**Instructions for the task**
Rewrite each of the records below with "screenshot" changed to "image" and everything else left as it is. Leave the pictures out of your answer.

[Screen grounding examples]
----------

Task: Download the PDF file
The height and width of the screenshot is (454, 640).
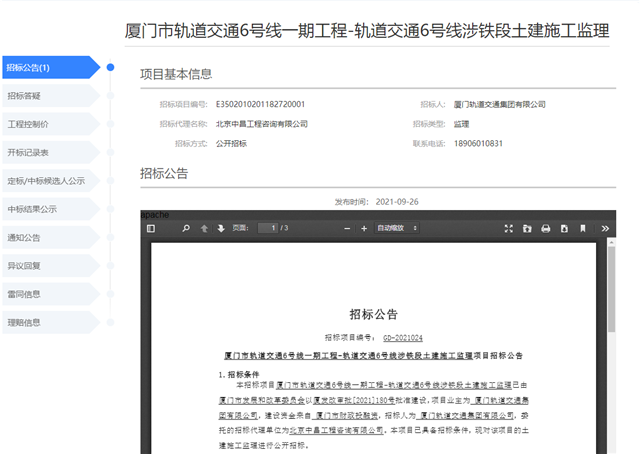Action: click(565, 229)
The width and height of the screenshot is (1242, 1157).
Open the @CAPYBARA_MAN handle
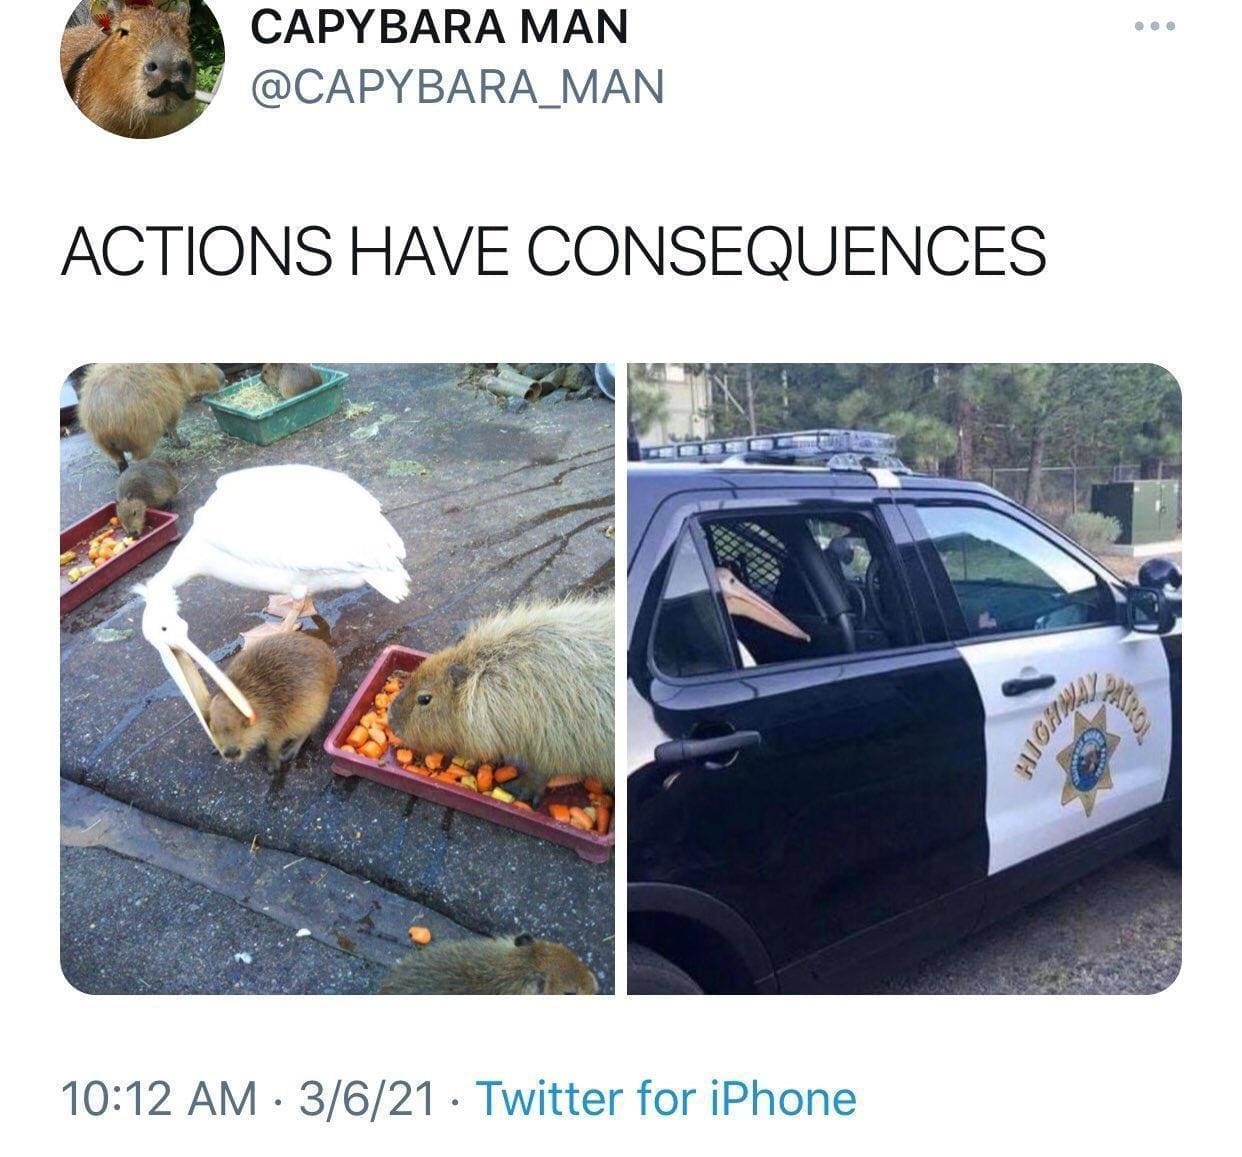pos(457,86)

----------

**In response**
Task: Download the PDF file
The height and width of the image is (454, 640).
Action: click(565, 229)
The width and height of the image is (1242, 1157).
Open the @CAPYBARA_MAN handle
pos(457,86)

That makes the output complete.